ABER FALLS (between Bangor and Llanfairfechan)
Starting from the car park on the outskirts of the village of Aber take a clearly marked path up past archaeological remains towards Aber Falls. This 120 foot waterfall is at its very best in winter whether it be either in full flow or better still frozen solid. From the falls return the way you came or extend the walk and circle round onto the Roman Road to enjoy spectacular views over the North Wales coast towards Anglesey and maybe catch a glimpse of the wild horses which graze this land.
A moderate walk, requiring average fitness but the proximity to the sea means that it is rarely covered with snow or ice. Starting in Conwy the path climbs swiftly presenting views of the River Conwy estuary, the Great Orme and Puffin Island. Head to the summit and discover an Iron Age fort and, if you're lucky, catch a glimpse of the wild ponies which across the mountain. To exend the walk continue west towards Pensychnant and return to Conwy on one of the lower level paths. For easy acces to Conwy Mountain you could stay at Pen Pyra Cottage pictured above.
BETWS Y COED
There are many walks going directly from the village, usually on forestry trails. Llyn Elsi (Llyn is Welsh for Lake) is a personal favourite and is particularly spectacular surrounded by frost encrusted trees. Llyn Parc on the other side of the valley is another interesting walk which takes you past the old mine works.
From the village of Trefriw drive up to Lake Crafnant. Park in the purpose built car park, complete with toilets and picnic tables, and choose one of the marked walks around this lovely lake surrounded by mountains. To extend the walk choose a path the continues into the next valley and circles round Lake Geirionydd as well. For an alternative route leave the car in Trefriw and enjoy a pleasant walk straight up to Llyn Geirionydd with lovely views of the valley. Once there either circle the lake or, if you’re feeling energetic, include Lake Crafnant as well before returning back to Trefriw.
GREAT ORME LLANDUDNO
Dominating the seaside resort of Llandudno is the Great Orme. There are many paths over and around the Great Orme all enjoying great views either out to sea, over the town or down the Conwy Valley and enoughvariety to provide several walks during your stay. For a low level winter walk take the toll road which circles round under the cliffs and stop for a cuppa at The Rest and be Thankful café halfway round.
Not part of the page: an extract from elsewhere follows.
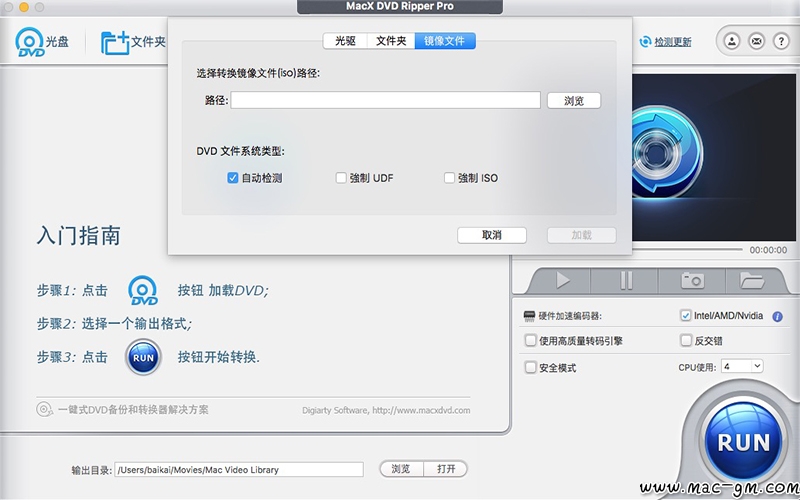Toggle the 安全模式 checkbox

pyautogui.click(x=531, y=367)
For a higher route, drive up to the summit and walk round the walled area (about 1.5 miles) enjoying views out to sea and along the North Wales coast. Challenge yourself with a treck up to the summit (207m or 678ft) from The West Shore or traverse from the West Shore to the North Shore along Invalids walk, not really suitable for invalids but mainly flat.
These are just a small selection of the many low level walks available suitable for all times of the year but particularly useful during the colder months. Don’t forget the coastal paths along the North Wales coast and right round the island of Anglesey. Wrap up warmly, take a hot flask and have a wonderful time.